- **TASK PROMPT**: Copy out the records below exactly, from the line containing "The width and height of the screenshot is (2576, 1456). Find" through the line containing "The width and height of the screenshot is (2576, 1400).", with both of those lines included.

>> START STORED RECORDS

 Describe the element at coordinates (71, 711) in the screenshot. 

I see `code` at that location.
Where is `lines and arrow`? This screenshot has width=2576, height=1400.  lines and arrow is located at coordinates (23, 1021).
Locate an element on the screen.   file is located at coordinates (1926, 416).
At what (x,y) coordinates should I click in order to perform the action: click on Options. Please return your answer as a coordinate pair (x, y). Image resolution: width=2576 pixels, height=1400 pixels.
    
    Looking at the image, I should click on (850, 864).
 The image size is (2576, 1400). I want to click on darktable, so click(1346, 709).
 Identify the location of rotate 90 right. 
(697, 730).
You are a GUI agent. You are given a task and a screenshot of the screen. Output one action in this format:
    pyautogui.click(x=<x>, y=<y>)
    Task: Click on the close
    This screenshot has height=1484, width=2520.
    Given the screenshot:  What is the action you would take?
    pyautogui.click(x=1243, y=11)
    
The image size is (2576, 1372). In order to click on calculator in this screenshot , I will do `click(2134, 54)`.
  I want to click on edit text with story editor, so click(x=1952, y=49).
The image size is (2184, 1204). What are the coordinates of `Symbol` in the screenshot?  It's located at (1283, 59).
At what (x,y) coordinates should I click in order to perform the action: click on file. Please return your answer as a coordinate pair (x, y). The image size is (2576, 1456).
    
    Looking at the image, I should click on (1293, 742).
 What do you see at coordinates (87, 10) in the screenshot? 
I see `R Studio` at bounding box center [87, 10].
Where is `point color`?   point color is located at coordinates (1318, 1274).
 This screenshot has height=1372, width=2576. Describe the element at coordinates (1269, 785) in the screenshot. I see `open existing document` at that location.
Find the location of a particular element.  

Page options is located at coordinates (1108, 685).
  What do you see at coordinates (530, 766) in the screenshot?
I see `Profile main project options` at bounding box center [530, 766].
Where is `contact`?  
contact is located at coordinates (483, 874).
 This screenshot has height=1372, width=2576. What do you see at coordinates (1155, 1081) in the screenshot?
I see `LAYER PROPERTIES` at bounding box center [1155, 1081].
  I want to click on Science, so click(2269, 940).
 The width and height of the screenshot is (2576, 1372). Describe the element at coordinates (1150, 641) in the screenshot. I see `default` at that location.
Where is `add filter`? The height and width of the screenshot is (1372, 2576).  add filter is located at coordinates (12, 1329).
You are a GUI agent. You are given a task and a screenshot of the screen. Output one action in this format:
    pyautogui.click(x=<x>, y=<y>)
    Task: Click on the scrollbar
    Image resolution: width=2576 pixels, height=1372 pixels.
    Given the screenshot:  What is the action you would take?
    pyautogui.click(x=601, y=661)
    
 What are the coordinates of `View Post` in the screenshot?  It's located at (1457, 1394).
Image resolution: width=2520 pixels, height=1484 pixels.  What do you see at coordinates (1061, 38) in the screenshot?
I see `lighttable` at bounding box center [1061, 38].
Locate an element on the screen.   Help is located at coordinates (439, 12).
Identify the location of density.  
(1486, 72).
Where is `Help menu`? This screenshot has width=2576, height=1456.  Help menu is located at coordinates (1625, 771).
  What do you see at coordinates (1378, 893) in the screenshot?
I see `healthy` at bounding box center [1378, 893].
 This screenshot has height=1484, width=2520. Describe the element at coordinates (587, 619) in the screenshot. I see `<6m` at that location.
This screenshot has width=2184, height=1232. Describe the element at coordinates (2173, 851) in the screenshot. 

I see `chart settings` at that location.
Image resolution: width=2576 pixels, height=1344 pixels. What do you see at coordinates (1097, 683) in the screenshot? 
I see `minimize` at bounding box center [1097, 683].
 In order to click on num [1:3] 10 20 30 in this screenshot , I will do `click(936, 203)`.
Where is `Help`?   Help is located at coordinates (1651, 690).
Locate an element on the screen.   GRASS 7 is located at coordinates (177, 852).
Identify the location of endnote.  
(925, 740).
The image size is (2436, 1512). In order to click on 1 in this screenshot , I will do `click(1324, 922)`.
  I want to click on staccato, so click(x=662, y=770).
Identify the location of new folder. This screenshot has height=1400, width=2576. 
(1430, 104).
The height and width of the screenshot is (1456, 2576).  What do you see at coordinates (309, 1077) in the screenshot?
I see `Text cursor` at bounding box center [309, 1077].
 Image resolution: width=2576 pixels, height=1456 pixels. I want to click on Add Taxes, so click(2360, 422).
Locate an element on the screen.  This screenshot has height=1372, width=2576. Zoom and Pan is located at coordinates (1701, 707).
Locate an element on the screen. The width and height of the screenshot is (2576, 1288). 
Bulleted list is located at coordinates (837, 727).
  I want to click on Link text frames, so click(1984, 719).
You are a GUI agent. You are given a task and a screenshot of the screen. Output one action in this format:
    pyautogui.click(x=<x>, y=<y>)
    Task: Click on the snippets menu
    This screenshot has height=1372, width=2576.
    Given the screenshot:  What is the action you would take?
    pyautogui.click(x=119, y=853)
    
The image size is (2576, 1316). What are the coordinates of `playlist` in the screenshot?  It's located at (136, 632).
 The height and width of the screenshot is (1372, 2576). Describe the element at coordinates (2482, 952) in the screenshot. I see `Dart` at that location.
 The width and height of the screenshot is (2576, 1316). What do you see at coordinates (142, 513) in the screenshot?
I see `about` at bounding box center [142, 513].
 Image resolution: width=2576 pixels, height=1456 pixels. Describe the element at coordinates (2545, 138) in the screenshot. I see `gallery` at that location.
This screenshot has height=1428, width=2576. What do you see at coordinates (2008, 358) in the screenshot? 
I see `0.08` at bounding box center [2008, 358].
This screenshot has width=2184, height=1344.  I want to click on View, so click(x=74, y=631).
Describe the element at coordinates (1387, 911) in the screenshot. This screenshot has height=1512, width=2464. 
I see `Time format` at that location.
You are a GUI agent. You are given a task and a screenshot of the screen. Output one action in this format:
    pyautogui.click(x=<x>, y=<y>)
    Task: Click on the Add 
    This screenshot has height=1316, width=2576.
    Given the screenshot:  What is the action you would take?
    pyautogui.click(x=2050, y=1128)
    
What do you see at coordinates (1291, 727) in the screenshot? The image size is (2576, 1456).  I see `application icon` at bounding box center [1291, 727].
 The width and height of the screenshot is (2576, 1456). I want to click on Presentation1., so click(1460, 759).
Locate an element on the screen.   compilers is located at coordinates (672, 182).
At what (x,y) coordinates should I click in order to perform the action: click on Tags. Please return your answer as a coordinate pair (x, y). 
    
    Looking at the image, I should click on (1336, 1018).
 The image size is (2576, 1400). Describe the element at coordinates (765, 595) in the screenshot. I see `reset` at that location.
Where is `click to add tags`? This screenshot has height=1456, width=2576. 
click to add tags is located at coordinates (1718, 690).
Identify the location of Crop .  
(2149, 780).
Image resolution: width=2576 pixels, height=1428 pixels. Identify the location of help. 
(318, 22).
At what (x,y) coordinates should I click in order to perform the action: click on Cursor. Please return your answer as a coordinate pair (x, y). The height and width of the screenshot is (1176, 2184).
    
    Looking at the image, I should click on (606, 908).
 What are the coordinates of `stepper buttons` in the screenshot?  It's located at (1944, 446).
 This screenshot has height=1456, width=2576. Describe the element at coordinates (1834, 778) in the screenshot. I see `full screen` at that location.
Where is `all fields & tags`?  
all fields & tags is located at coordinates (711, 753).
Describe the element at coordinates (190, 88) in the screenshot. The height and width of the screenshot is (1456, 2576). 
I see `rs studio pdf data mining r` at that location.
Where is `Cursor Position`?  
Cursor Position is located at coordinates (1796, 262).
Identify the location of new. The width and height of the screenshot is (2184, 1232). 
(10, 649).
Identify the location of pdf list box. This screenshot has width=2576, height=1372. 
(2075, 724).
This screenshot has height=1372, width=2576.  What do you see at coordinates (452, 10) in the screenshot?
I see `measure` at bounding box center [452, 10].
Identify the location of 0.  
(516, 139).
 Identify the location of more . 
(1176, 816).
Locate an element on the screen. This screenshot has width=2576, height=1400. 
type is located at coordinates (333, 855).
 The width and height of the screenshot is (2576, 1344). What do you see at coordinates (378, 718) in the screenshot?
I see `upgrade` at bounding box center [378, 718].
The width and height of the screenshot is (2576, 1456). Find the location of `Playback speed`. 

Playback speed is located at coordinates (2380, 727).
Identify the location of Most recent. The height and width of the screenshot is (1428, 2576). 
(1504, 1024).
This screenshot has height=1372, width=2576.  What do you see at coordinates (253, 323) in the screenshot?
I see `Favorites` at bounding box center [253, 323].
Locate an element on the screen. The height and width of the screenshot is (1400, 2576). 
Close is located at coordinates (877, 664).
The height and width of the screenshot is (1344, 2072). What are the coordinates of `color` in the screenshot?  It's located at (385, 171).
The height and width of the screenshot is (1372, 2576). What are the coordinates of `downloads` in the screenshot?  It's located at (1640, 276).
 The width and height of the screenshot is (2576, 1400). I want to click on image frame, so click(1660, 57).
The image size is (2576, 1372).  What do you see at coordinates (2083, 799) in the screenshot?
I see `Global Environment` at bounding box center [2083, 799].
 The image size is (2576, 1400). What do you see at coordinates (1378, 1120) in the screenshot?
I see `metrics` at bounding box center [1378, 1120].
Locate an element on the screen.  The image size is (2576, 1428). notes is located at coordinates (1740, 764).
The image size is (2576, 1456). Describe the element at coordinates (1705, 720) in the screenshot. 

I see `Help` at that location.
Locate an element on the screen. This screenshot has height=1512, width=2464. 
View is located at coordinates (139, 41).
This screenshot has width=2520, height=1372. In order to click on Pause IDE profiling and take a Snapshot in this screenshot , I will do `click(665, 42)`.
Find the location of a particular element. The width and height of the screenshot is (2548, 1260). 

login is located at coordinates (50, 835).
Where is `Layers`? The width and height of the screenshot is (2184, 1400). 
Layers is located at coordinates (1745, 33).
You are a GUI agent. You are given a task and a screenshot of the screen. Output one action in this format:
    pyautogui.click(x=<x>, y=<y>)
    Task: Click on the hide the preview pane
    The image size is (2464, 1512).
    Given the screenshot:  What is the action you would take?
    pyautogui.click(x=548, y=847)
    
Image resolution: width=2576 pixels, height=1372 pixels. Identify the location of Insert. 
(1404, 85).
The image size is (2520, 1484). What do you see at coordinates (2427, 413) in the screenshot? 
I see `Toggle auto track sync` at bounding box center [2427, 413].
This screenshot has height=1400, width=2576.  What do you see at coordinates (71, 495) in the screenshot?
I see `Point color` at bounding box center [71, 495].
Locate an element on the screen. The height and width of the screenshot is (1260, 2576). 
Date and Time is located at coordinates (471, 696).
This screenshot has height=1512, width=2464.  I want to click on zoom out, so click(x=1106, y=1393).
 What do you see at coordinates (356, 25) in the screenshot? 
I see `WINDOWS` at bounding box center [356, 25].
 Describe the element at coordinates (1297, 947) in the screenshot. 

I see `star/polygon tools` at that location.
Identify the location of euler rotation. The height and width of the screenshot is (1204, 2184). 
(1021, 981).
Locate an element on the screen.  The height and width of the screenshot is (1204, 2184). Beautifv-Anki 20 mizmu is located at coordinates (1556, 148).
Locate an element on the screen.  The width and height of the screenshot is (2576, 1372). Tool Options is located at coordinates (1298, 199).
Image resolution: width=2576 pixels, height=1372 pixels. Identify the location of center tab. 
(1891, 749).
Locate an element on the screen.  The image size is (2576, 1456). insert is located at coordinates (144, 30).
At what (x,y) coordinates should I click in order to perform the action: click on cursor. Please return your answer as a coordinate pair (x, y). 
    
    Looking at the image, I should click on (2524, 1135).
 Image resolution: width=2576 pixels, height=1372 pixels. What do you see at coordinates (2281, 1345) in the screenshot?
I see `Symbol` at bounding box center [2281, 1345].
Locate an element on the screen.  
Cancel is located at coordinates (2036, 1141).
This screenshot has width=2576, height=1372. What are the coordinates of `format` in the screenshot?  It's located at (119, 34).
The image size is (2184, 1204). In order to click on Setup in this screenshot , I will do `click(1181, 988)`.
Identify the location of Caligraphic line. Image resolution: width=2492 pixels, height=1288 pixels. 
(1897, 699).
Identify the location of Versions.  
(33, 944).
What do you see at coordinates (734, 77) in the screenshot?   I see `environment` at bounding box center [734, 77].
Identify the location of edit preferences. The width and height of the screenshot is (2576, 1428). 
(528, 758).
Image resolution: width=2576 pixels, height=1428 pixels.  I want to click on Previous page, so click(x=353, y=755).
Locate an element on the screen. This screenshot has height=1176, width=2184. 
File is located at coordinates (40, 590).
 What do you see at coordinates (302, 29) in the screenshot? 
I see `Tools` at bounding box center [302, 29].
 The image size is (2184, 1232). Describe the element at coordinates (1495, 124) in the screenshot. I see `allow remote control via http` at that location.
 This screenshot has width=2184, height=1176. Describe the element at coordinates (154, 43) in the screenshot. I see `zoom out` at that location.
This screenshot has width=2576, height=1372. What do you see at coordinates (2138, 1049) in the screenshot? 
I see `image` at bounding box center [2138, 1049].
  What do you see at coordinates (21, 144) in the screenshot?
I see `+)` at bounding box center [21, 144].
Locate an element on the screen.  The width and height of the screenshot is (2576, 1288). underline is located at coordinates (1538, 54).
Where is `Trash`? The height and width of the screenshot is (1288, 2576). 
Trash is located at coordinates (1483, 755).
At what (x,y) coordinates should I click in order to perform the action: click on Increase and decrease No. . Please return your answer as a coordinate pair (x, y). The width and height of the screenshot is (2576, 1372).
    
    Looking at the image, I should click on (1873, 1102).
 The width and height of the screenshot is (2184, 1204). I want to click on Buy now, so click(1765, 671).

>> END STORED RECORDS

- **OUTPUT BELOW**:
The width and height of the screenshot is (2576, 1456). Find the location of `Playback speed`. 

Playback speed is located at coordinates (2380, 727).
Identify the location of Most recent. The height and width of the screenshot is (1428, 2576). 
(1504, 1024).
This screenshot has height=1372, width=2576.  What do you see at coordinates (253, 323) in the screenshot?
I see `Favorites` at bounding box center [253, 323].
Locate an element on the screen. The height and width of the screenshot is (1400, 2576). 
Close is located at coordinates (877, 664).
The height and width of the screenshot is (1344, 2072). What are the coordinates of `color` in the screenshot?  It's located at (385, 171).
The height and width of the screenshot is (1372, 2576). What are the coordinates of `downloads` in the screenshot?  It's located at (1640, 276).
 The width and height of the screenshot is (2576, 1400). I want to click on image frame, so click(1660, 57).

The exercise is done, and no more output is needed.